(Source excerpt)
━━━━━━━━━━
Interesting post and comments on privacy risk from Solove at Concurring Opinions.  Despite being raised by a pack of feral solicitors, I can’t claim to understand all the legal theories involved.  I’m attracted to the liquidated damages idea for a number of reasons, including the ability to build a reserve or get underwriting to mitigate potential incidents.  

Harms at Risk

On the other hand, this is where the disclosure rules suck.   For example, an organization loses track of a hunk of physical media that contains a couple hundred thousand records that contain personally identifiable information (but not financial information – no bank or credit card account number).   In this example, there is a very high probability that the media was subsequently destroyed.  Are the individuals identified on the media well served by being notified?  

Imagine there was a method to calculate the likelihood of financial damage to the individual due to the loss of the media.  Lets imagine that there is less than 1% chance that the information will be used in a crime in the next 2 years, and it decreases by half every year that follows.  However, if it is used in a crime, it is likely that the crime will be of a significant impact – a genuine fraud involving a false credentials that would take more than $100,000 for the victim to unravel.   Is notifying the victim of the risk, and making him feel uneasy (since humans perceive risk differently than equations) responsible?
━━━━━━━━━━
(Records)
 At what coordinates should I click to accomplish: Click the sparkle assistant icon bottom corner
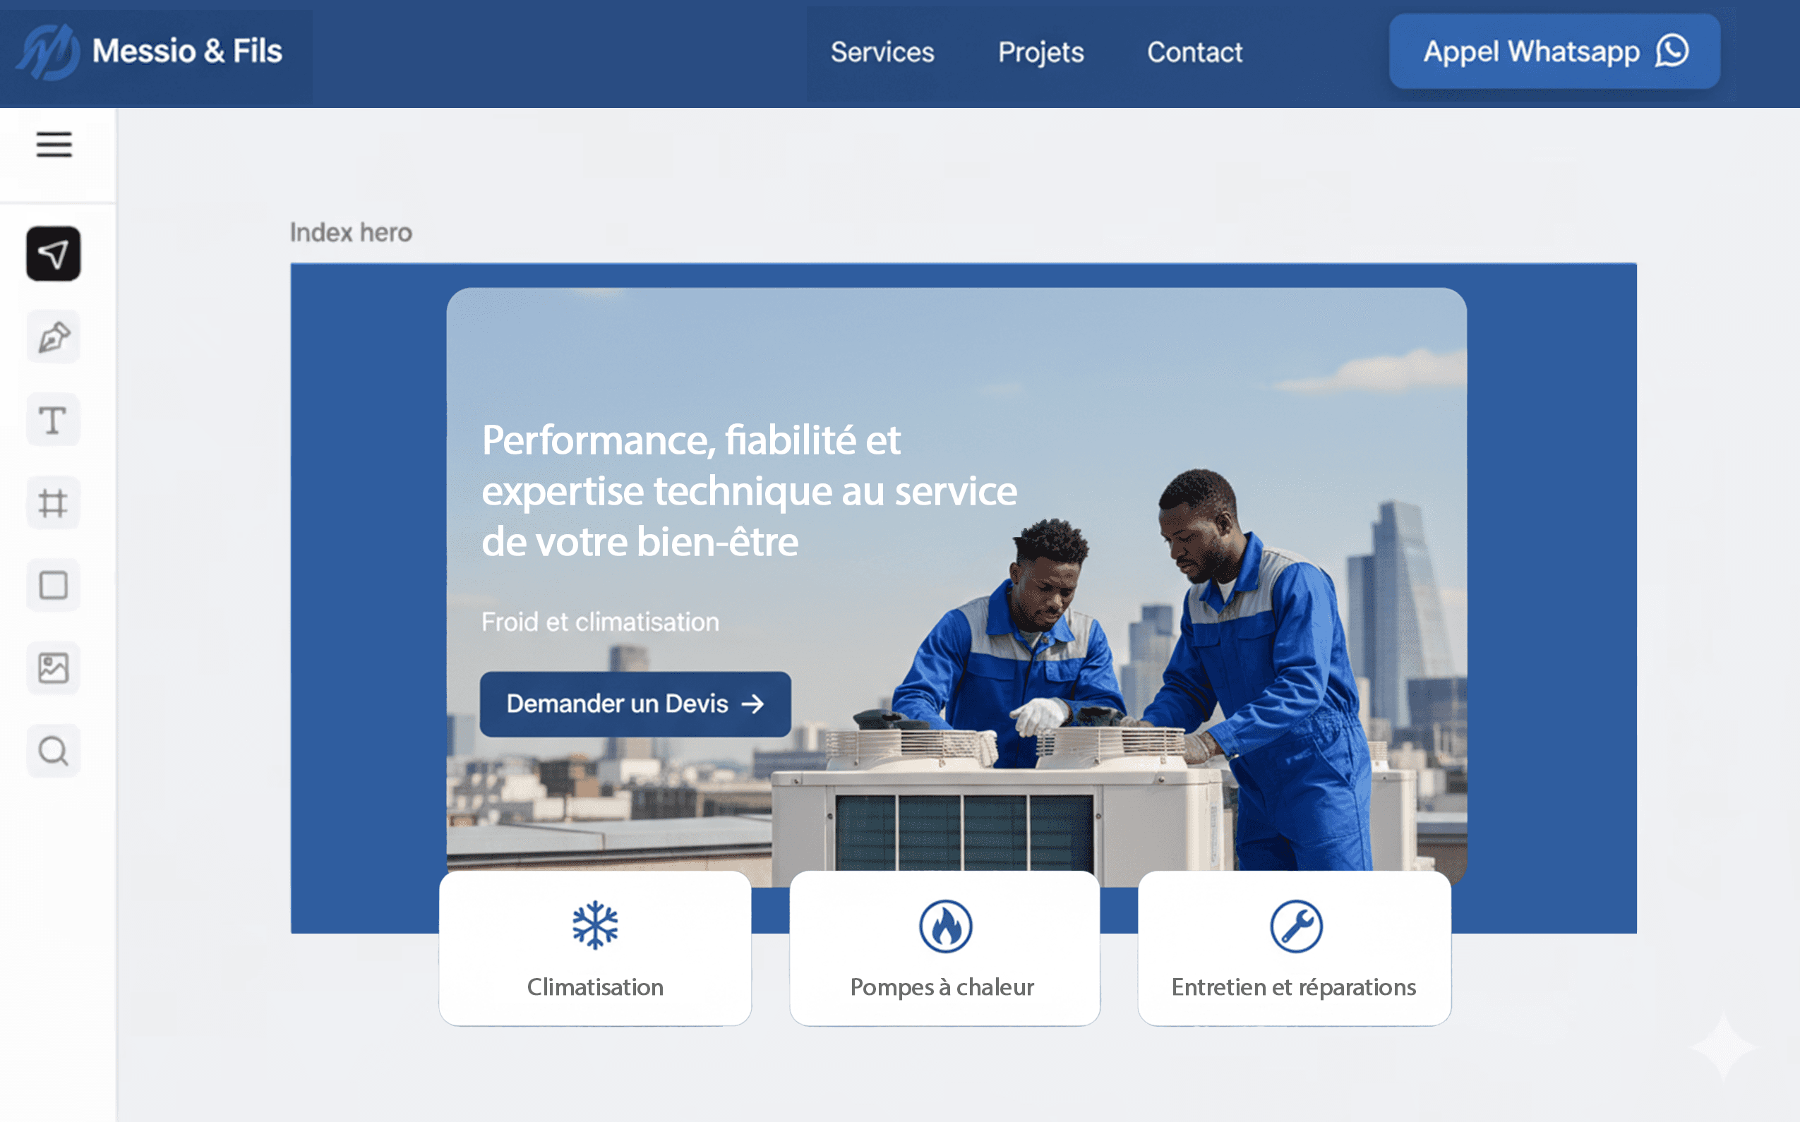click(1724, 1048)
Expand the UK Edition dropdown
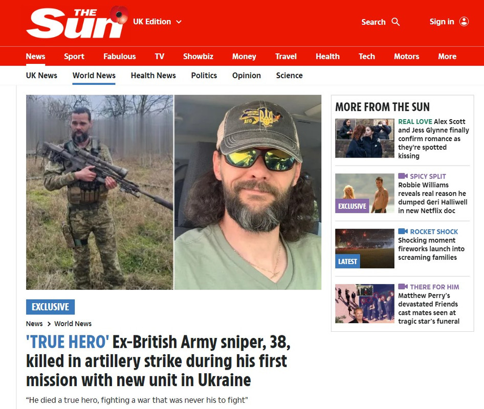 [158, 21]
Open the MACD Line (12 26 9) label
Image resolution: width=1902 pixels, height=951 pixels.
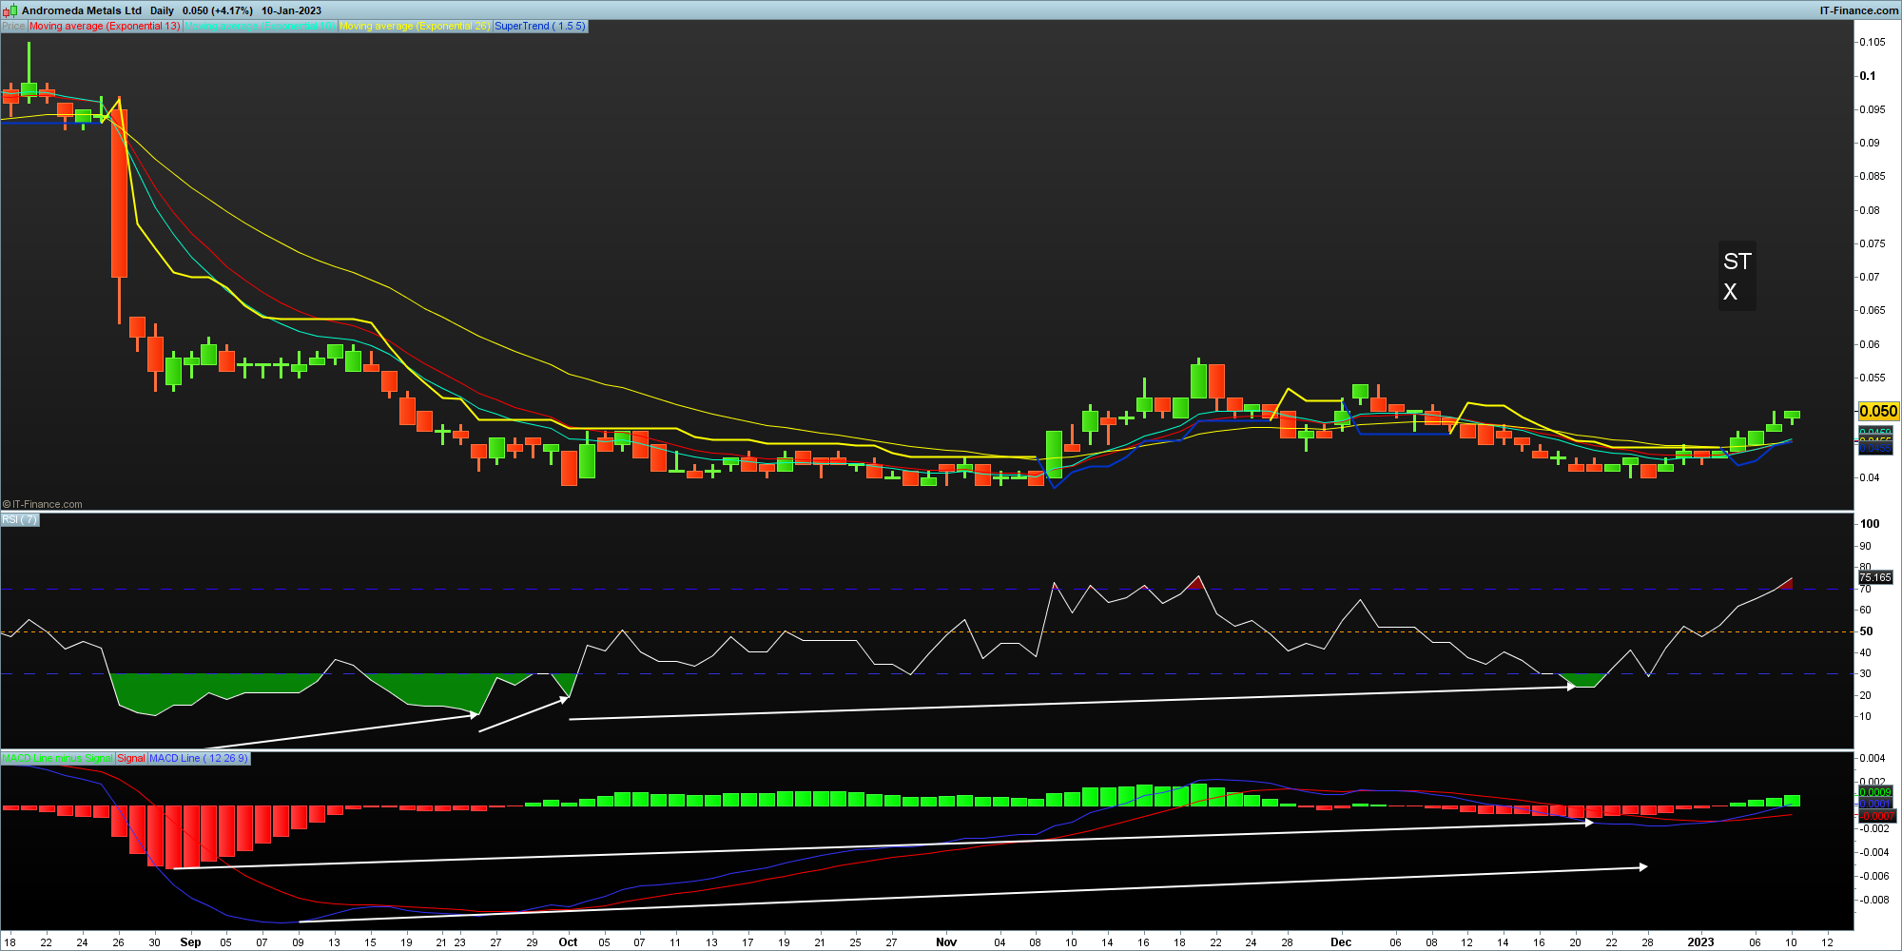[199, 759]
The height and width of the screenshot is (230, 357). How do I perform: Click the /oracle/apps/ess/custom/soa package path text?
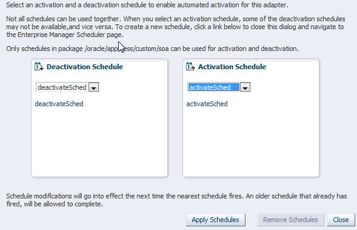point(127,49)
━━━━━━━━━━
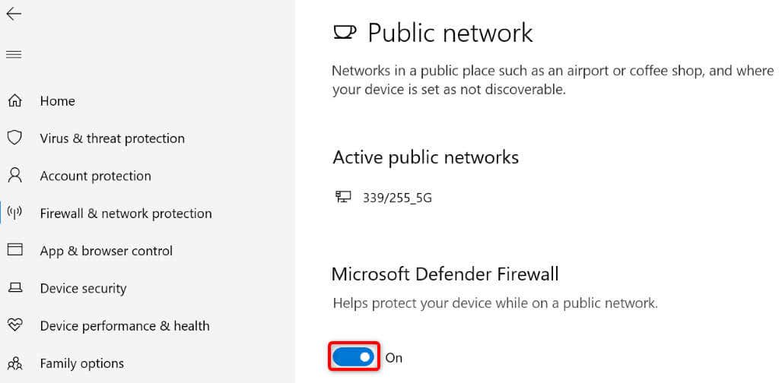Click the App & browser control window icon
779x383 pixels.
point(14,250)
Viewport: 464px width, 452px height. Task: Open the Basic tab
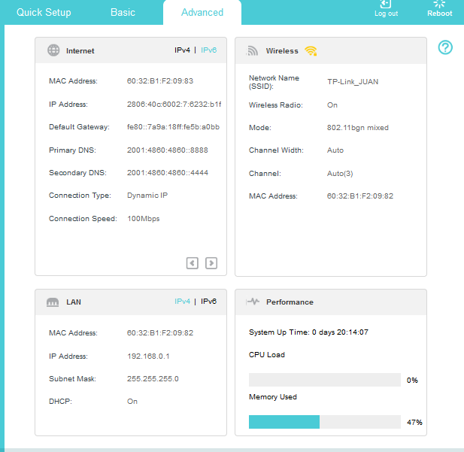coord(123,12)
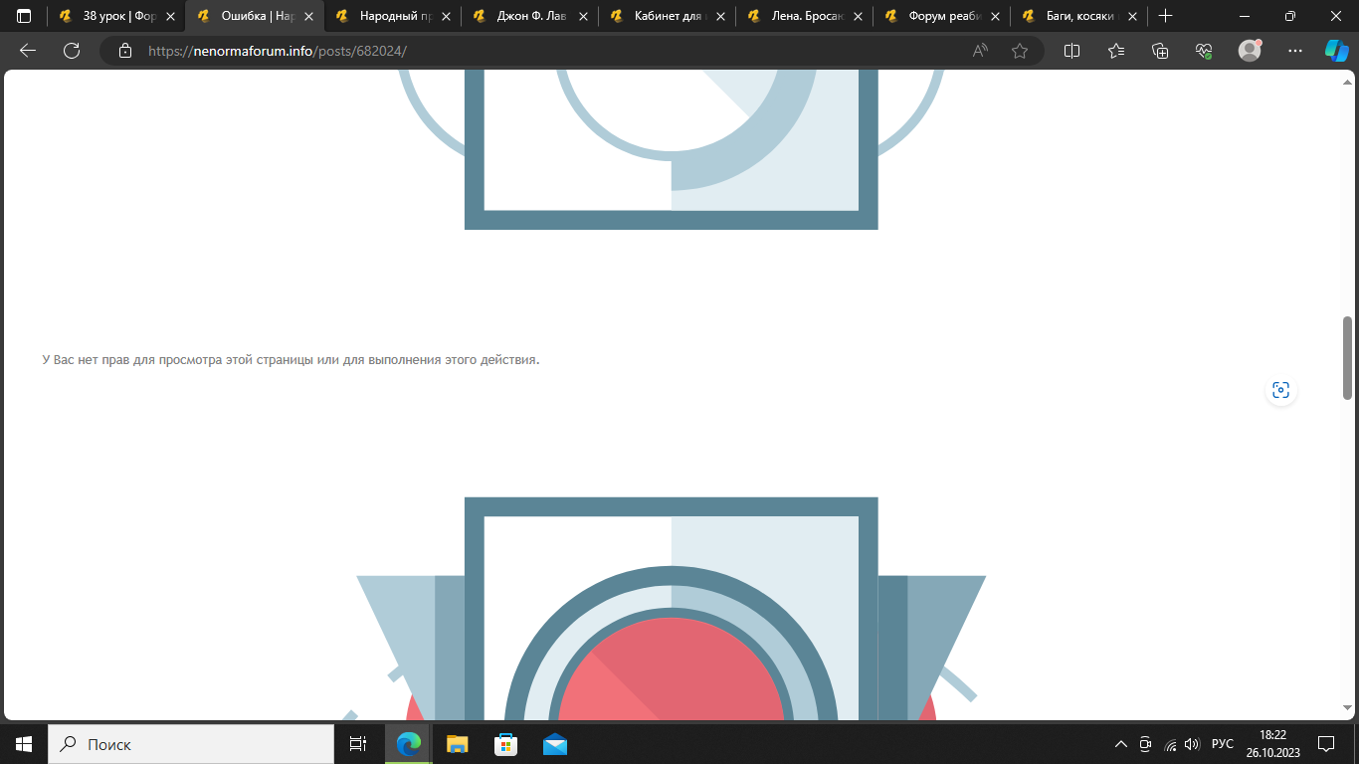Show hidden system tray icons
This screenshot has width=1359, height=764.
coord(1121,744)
━━━━━━━━━━
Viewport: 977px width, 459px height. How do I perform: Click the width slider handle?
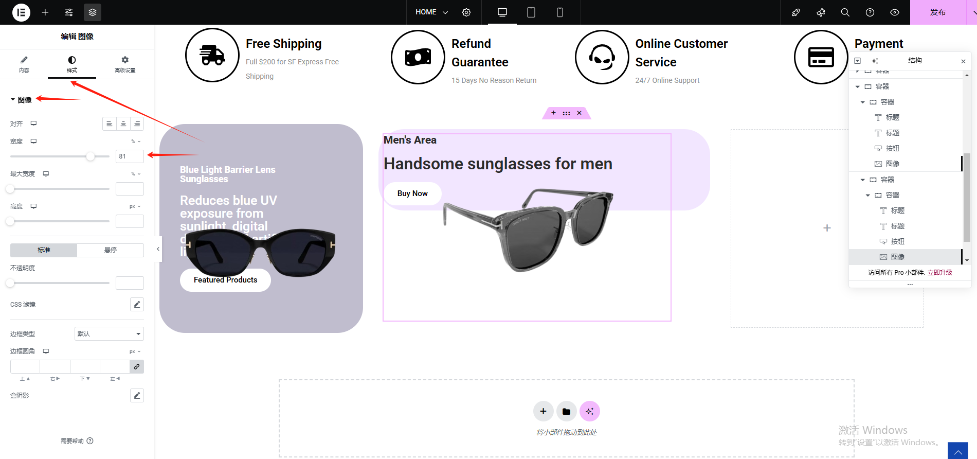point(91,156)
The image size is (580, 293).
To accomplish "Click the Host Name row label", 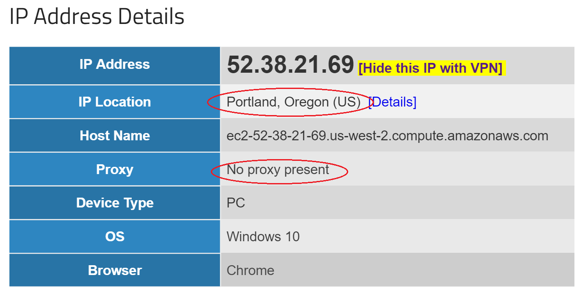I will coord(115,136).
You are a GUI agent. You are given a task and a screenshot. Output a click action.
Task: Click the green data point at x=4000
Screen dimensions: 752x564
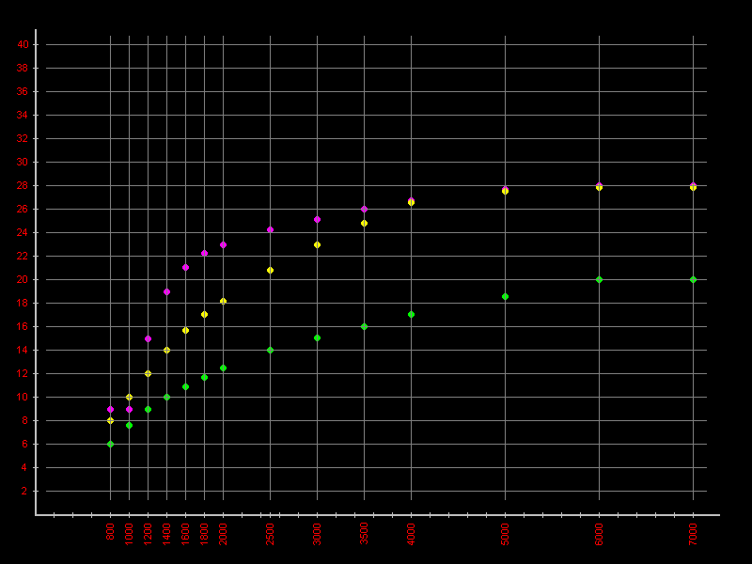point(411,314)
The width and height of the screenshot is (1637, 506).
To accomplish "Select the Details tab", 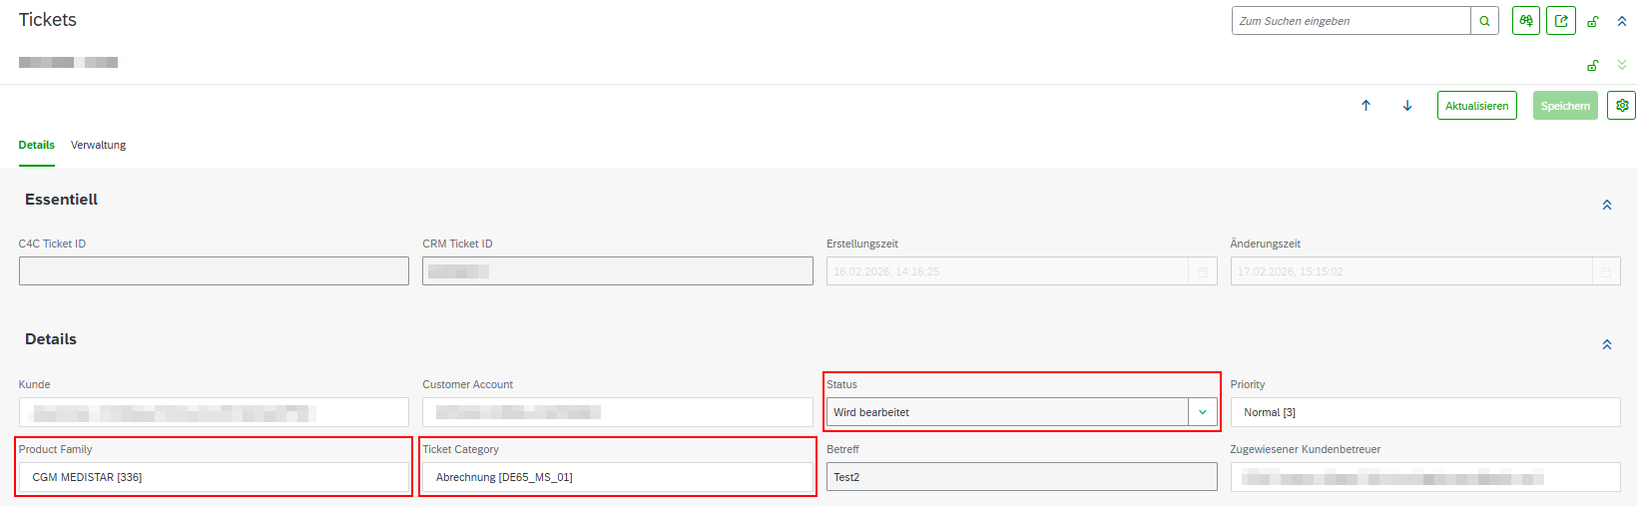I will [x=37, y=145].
━━━━━━━━━━
(Goal of the exercise)
Reproduce the passage of the privacy risk post word for word, starting with "Interesting post and" and going on through "by being notified?".

(Expected answer)
Interesting post and comments on privacy risk from Solove at Concurring Opinions.  Despite being raised by a pack of feral solicitors, I can’t claim to understand all the legal theories involved.  I’m attracted to the liquidated damages idea for a number of reasons, including the ability to build a reserve or get underwriting to mitigate potential incidents.  

Harms at Risk

On the other hand, this is where the disclosure rules suck.   For example, an organization loses track of a hunk of physical media that contains a couple hundred thousand records that contain personally identifiable information (but not financial information – no bank or credit card account number).   In this example, there is a very high probability that the media was subsequently destroyed.  Are the individuals identified on the media well served by being notified?